From a purely financial viewpoint, focused on profitability ratios, these and other questions are far beyond all comprehension. But paradoxically, they emerge as the result of the blind application of financial theory to the software industry:
- Reusing software would look like the shortest path to profitability: selling properly tested and documented software components over and over again was the holy grail of the software industry decades ago; in fact, that’s how all the manufacturing industry works. But the incorporation of other costs (friction, learning, integration, …) discourages this model of development; and what really abolished this trend was the rejection of whole software stacks based on the elusive nature of some requirements that were not taken into account because componentized software is not built by iterating on customer feedback since its very beginning.
- Outsourcing is the preferred way to develop software in every industry, except for the software industry itself: financially speaking, outsourcing improves every efficiency measure, lowers fixed costs and improves flexibility. What’s not to like? That what is difficult to measure: the cost of lost knowledge and the opportunity cost of not being able to innovate based on this knowledge; and finally, the cost of not surviving because competition was more learned and readier.
- Big companies do not innovate because all their projects start to get measured by IRR (Internal Rate of Return): but this ratio prioritizes short term, low-value projects over long-term projects. Start-ups teach us that it takes 7-10 years to full profitability and investment amortization: no wonder big companies fail to innovate.
And there are many more examples: striving for a better ROCE (Return on Capital Employed) on software projects is not a very good idea, since capital is not a scarce resource, qualified labour is; so economizing on an abundant asset is absolutely wrong. And that for any other return-like ratio: they will strip off any software company and deprive it of its most precious assets.
The highest proof of virtue is to possess boundless power without abusing it
Software projects, unlike most projects, are highly variable: full of non-repetitive tasks with high variability and uncertainty. To control their outcome, there’s a counterproductive tendency to micromanage every little aspect of them, when everyone agrees that giving individual responsibility over the WBS it’s a much better approach. Following, my recipe to decentralize their management:
- Convert conventional unitary metrics (profits, time, revenue & unit cost) to a standard multi-dimensional metric (vg. profits over the life cycle)
- Based on the previous metric, model performance metrics (vg. cost overrun, quality shortfalls, delays, risk change)

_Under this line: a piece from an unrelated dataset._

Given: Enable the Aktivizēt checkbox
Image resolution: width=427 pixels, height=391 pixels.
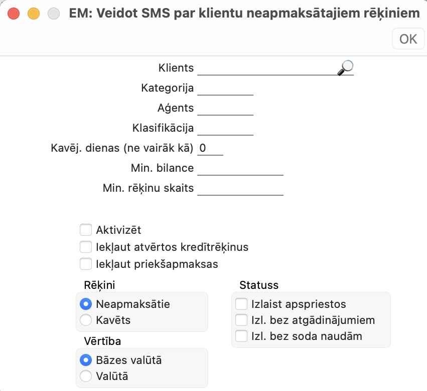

- Conduct a sensitivity analysis of forgoing any of the performance metrics
- From the previous analysis, derive practical results based on the total profit impact of missing a performance metric (vg. impact of 1% quality shortfall is 10 times 1% loss of cost overrun)
- Based on the previous insights, generate and disseminate decision rules to be applied locally by every team member. Thus, the resulting decision rules are decentralizing decision making, enabling their application to every little aspect of the project while achieving the same global optimum that the centralization of decision making attains.
Note that the underlying idea is anything but new: principles-based regulation follows the same spirit to solve analogous problems.
After all, it’s human nature: the desire to concentrate power, to rule and demand obedience beyond right and reason. Wisdom and virtue are their only counterbalances: because only the righteous consider power as the wisdom of when not to use any of their received power at all.